Hay una brecha siniestra entre los gráficos estadísticos que cada mañana nos ofrecen los medios y las escenas de insolidaridad ciudadana que esos mismos medios nos muestran a renglón seguido; entre la autopsia numérica del virus y la ciega acción de los Gobiernos, entre las coloridas proyecciones de la curva y la burocracia de los ministerios; entre el sombrío rostro de los epidemiólogos y la despreocupada incompetencia de los políticos; entre la exactitud fría de los macrodatos y los difusos efectos de la enfermedad. Lo sabemos todo sobre la pandemia, pero no sabemos nada. La hemos medido hasta la saciedad y, sin embargo, no tenemos ni idea de qué hacer con las medidas.

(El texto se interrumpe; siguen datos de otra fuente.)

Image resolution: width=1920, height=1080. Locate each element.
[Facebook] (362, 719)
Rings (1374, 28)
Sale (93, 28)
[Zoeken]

Las estadísticas han adquirido un prestigio inusitado. Un batallón de científicos sociales reducen la epidemia cada día, cada minuto, a datos numéricos. Hablan con ‘los números en la mano’, como si los llevaran tatuados. Nada escapa a la evidencia empírica, convertida en peaje del conocimiento político y filtro mágico del debate público. Tenemos todos los datos verdaderos y, sin embargo, seguimos comportándonos como ignorantes fanáticos en un mundo plagado de fake news. Los mismos datos con los que construimos la realidad sirven para deformarla, con idéntico poder movilizador.

Por eso un fanático no dejará de serlo aunque se le demuestra la falsedad de sus datos. La fascinación por los números no ha hecho retroceder la tentación de la mentira. Hay algo que falla en ese despliegue estadístico. Es como si la realidad numérica fuera una superficie impermeable sin conexión con nuestras vidas, como si pusiera el foco en una parte del escenario desviada del centro donde ocurre lo importante y además con un brillo estridente que desvía nuestra atención. La estadística es la burocracia del pensamiento.

La demostración empírica no es suficiente. Las estadísticas muestran solo una dimensión de la realidad, pero no dicen nada sobre las tensiones emocionales y psicológicas, sobre el clima moral y social. Pusimos nuestra confianza en la dura superficie de los hechos y no entendemos cómo perdimos el control. Decía Siri Hustvedt en un artículo que el tejido de la realidad ha sufrido una alteración trágica y no hemos encontrado la manera de ubicarnos en esa nueva realidad porque «es difícil habitar en un mundo que no hemos imaginado». La imaginación nos prepara para la vida que nos espera y ahora era más necesaria que nunca, porque esa vida ha llegado como lo inimaginable. El aislamiento, el dolor, el desconcierto, el miedo. Los números nada nos dicen sobre eso. Y un debate público atrapado en la fantasía de lo empírico es otra forma de enfermedad. Decimos: la cosa va mejor. Y no sabemos qué estamos diciendo.